EXERCISE OBJECTIVE: Whenever a line in the data contains "Zwart", show that line.

Pixel coordinate grounding data
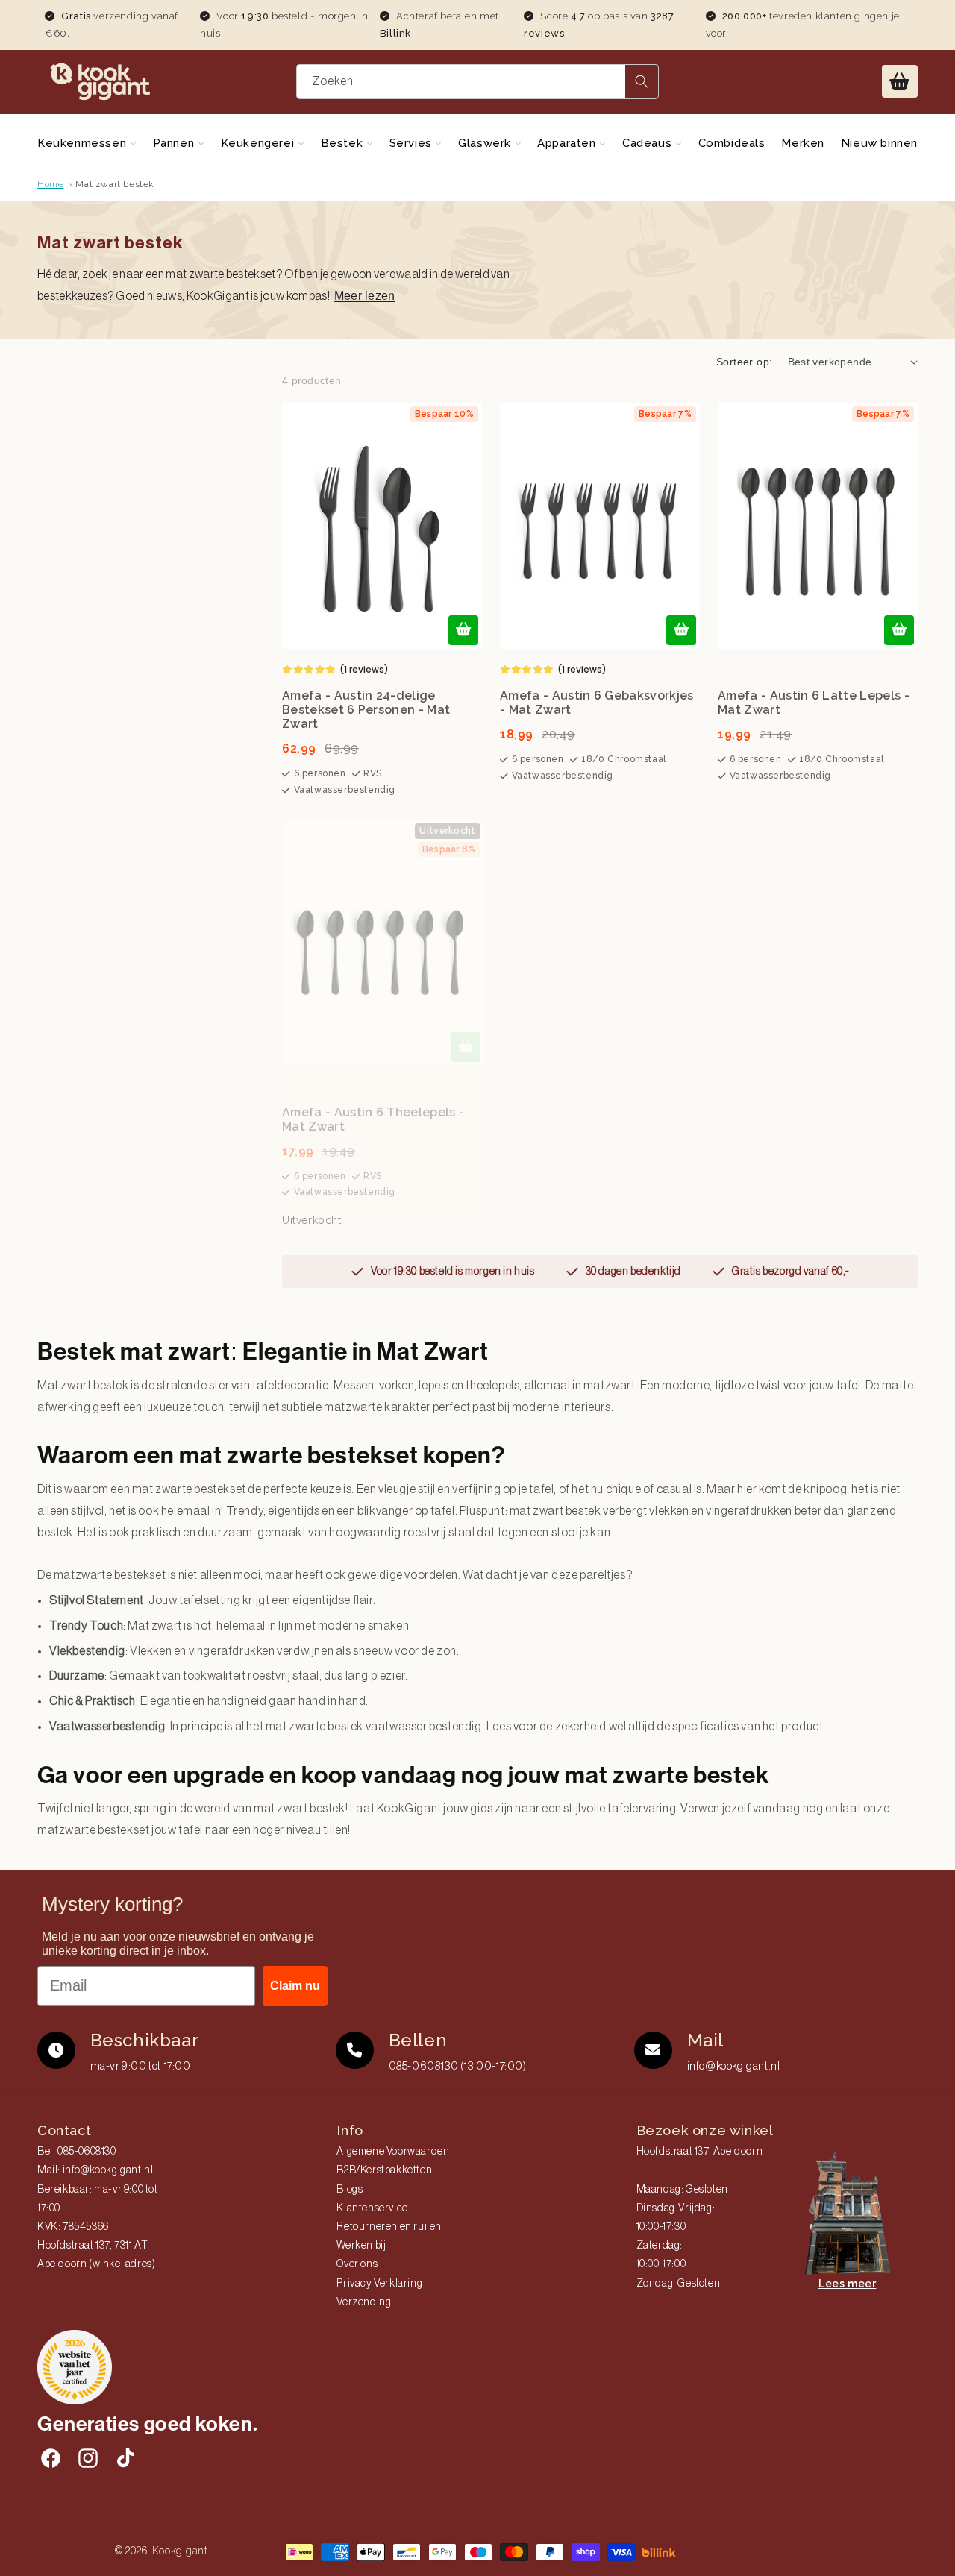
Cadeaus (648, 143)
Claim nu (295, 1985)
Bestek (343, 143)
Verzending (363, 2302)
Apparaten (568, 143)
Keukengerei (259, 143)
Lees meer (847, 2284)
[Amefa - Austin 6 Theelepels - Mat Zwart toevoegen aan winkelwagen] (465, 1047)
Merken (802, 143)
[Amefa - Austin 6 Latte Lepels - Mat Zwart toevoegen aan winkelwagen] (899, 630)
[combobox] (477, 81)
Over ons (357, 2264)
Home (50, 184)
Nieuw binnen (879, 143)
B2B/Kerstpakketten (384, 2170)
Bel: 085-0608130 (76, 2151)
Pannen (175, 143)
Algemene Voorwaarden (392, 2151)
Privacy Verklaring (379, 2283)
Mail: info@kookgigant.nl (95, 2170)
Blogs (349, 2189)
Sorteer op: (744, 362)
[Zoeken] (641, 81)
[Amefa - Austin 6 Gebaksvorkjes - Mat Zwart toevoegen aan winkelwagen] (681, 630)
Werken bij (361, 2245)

THE ANSWER:
[Amefa - Austin 6 Theelepels - Mat Zwart toevoegen aan winkelwagen] (465, 1047)
[Amefa - Austin 6 Latte Lepels - Mat Zwart toevoegen aan winkelwagen] (899, 630)
[Amefa - Austin 6 Gebaksvorkjes - Mat Zwart toevoegen aan winkelwagen] (681, 630)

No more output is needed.